KR100458959B1 - Method for controlling pumps operation in successive mode - Google Patents

Abstract

The present invention relates to a method of controlling a pump operation in a sequential mode, wherein a difference between a set pressure of a discharge tube which automatically changes to a value set during a reservation operation and a pump pressure deviation stored in a memory element of a controller of a pressurized water supply system is present. The first step of determining whether the pressure is greater than or equal to the pressure, and if the difference between the set pressure of the discharge pipe and the pump pressure deviation is greater than or equal to the current pressure of the discharge pipe, the auxiliary pump is operated if there is a running pump. Operating to raise the current pressure of the discharge pipe to feed back to the first step until it is greater than a difference between the set pressure and the pump pressure deviation of the discharge pipe, and the set pressure and pump pressure deviation of the discharge pipe If the difference is less than the current pressure of the discharge pipe, the current pressure of the discharge pipe is equal to the sum of the set pressure and the pump pressure deviation of the discharge pipe. The third step of determining whether there is a running pump if it is greater than or equal to and comparing it to the first step if it is small, and the fourth step of stopping the pump if it is present and feeding it back to the third step if it is smaller, Include.

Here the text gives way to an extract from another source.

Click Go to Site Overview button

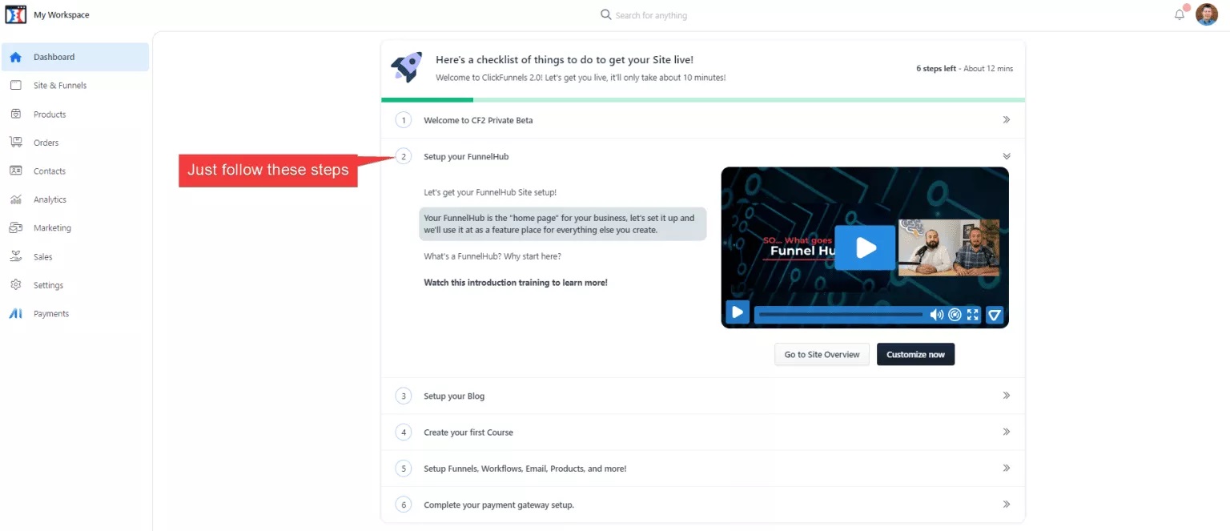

Therefore, whenever the set pressure of the discharge pipe is changed in the sequential mode, the pump operating pressure and the pump stop pressure are automatically adjusted by the set pump pressure deviation, so that the reserved operation can be performed.

Description

Method for controlling pumps operation in successive mode

The present invention relates to a pump operation control method in a sequential mode that can operate a plurality of pumps of the pressurized water supply system sequentially according to the pressure of the discharge pipe.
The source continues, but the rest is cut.